Tools available to screen for employment in health systems are diverse in content and implementation, but relatively few assess the complex nature of work. Results from our analysis suggest that employment items in screening tools that have been implemented in clinical healthcare delivery settings are underdeveloped and unclear in their intended purpose. In our content analysis, we first characterized the intent of the question, which we categorized into four Domains: Social Risk Factor, Social Need, Employment Exposure, and Legal Need. Half of the employment questions fell into the Social Need domain, which assessed respondents’ perceptions of employment as a concern, or which tied the question to an intervention. This Domain is similar to the Social Risk Factor domain, which assessed employment status in terms of whether the respondent was employed or what broad category of employment their work fell into (e.g., full-time vs part-time work) without assessing the respondents’ need for support. In both domains, the purpose behind the question was unclear. If a respondent indicates that employment is a concern, does this suggest that they are concerned about finances, health insurance, or social support? Or, on the other hand, is their employment causing physical or psychological stress? Questions that fell into the Employment Exposure and Legal Need domains were clearer in their intent and more easily linked to a core measurement purpose (e.g., occupational exposure, environmental exposure, work characteristics, legal benefits, the legality of work arrangements).
Next, we examined the question and response options together and characterized the extent to which the item captures a respondent’s employment context. Together with the question Domain, this helps us understand how actionable a given item is. With more than half of the items assessed having little to no context (Level 1), our results suggest ambiguity in how screening tool questions are being developed, applied, and evaluated. Items without any employment context (e.g., “Are you employed? yes/no”) may stifle the potential benefits that screening tools can provide and have implications for how a healthcare delivery system can intervene to address the need. Even items that provided somewhat more employment context (Level 2) did not capture information specific enough for a provider to adjust one’s care plan or connect patients with resources [15]. For example, there was not enough information in these items for providers to glean details that would aid them in discussing strategies to mitigate occupational risks based on an individual’s health status or help them to make appropriate referrals to social services based on an individual’s need. In contrast, items identified as highly contextualized, with a Level 3, captured nuances that would allow providers to address specific aspects of an individual’s work context.

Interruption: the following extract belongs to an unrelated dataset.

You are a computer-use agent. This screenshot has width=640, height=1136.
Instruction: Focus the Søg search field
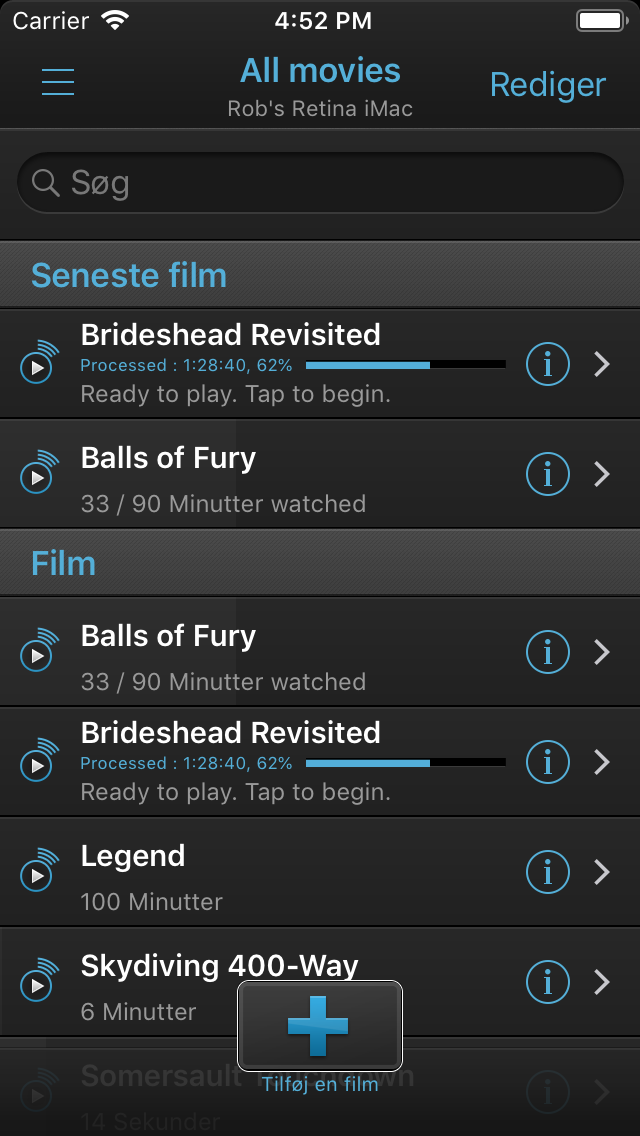pos(320,183)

Of the tools identified that were highly contextualized, more than half were implemented in specialized healthcare delivery settings like musculoskeletal clinics and obstetric clinics. Providers in specialized settings may better understand the nuances of how employment status, working conditions, and occupational exposures impact their patients’ health. As such, providers in these settings are likely more incentivized to address employment in a contextual way to 1) better understand how best to treat a patient and 2) better identify measures of association between employment characteristics and health outcomes, which may be less apparent in primary care settings. Findings may also suggest that items of a tool reflect the level of impact the providers feel they have in modifying or addressing employment characteristics. For example, items in the Employment Exposure domain were mostly developed with an occupational health lens, while items in the Social Risk Factor and Social Need domains were more general. Occupational health providers may feel better equipped to understand how employment characteristics influence health and may feel more comfortable intervening to address a patient’s need. More exploratory evidence that looks at who developed the items, the primary intent, and the perceived modifiable risk would provide further insight into the relationship between contextualization and domain.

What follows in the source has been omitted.